Линда говорила с Джоном, который шел вместе с ней. Он держался позади, приходилось чуть поворачивать голову, обращаясь к нему.
– Джон, он меня предал, – говорила она.
– Да, моя девочка. Я говорил, что никто не будет тебя любить так, как я. И что мне за тебя страшно.
– Почему страшно, папа? Мы же вместе. Ты меня любишь. И я умею слышать музыку. Я научилась.
– Я всегда знал, что ты научишься.
– Хочешь, покажу тебе, как я умею?
– Конечно, хочу.
– Правда? Я поставлю диск. Наш любимый. И мы вместе будем играть. Я могу играть на всех инструментах. Посуда тоже оркестр – ложки, кастрюли – ты же знаешь.
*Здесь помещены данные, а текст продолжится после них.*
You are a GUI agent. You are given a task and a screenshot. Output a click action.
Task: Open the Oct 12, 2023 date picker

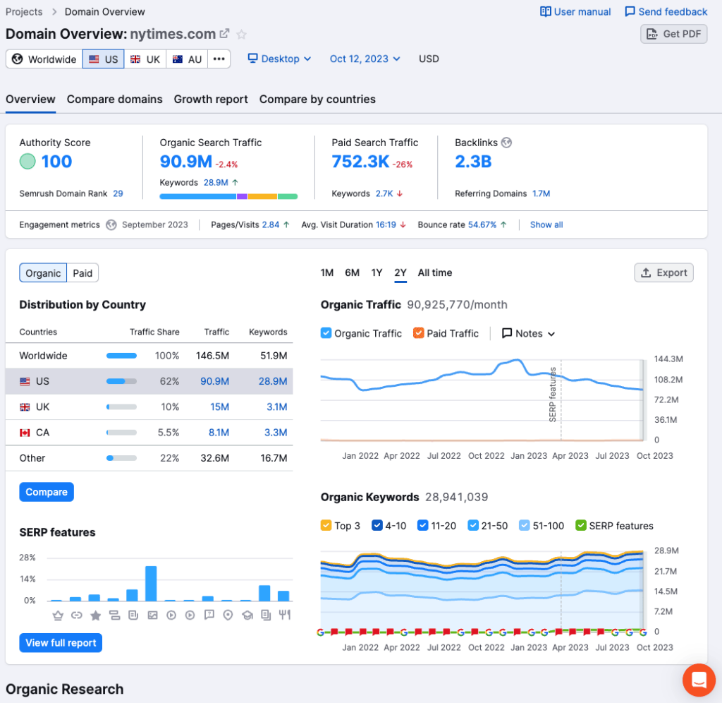click(365, 59)
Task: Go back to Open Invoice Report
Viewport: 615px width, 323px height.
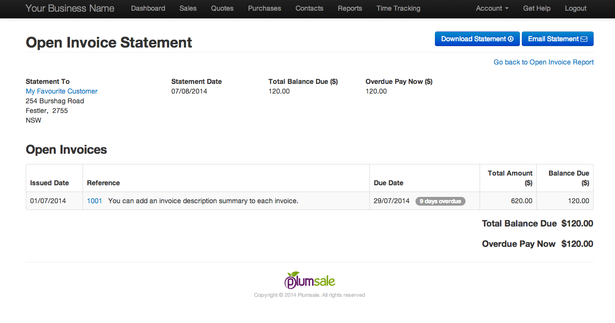Action: click(543, 62)
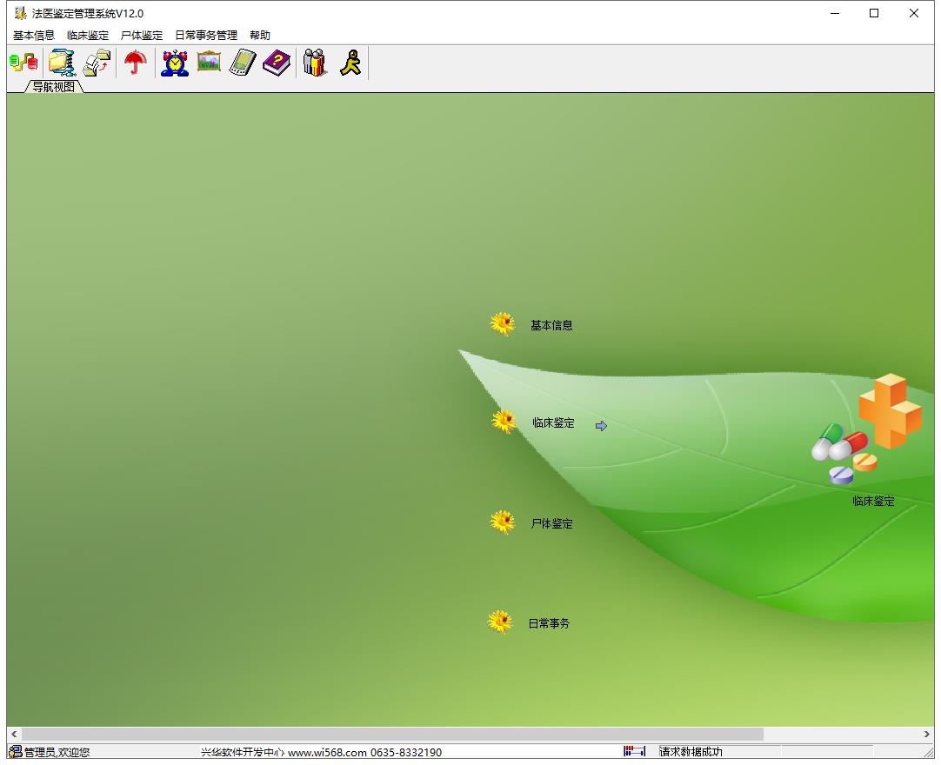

– Да, знаю. Ты умеешь. Музыка – это самое прекрасное в жизни. Единственное, ради чего стоит жить.
Линда нашла знакомый диск на стойке, включила музыкальный центр на полную громкость. Достала пару металлических ножей, тарелок…
зазвучала знакомая с детства мелодия, заполняя дом сверху донизу.
XIV
Джулия Гранет подвинула телефон ближе, легко нажала на кнопку.
– И какие последние новости? – спросила она.
– Он, судя по всему будет оправдан, – голос Джека Харрисона, ведущего колонку светской хроники в «Нью-Йорк Таймс», звучал приглушенно. – Неопровержимых улик нет, история запутанная, потерпевшая признана недееспособной. Бриллианты-то у него нашли, но ему удалось доказать, что в доме он появился практически вместе с полицией. Не очень убедительно, но… Выйдет сухим из воды. Отделается легким испугом, как говорят в таких случаях.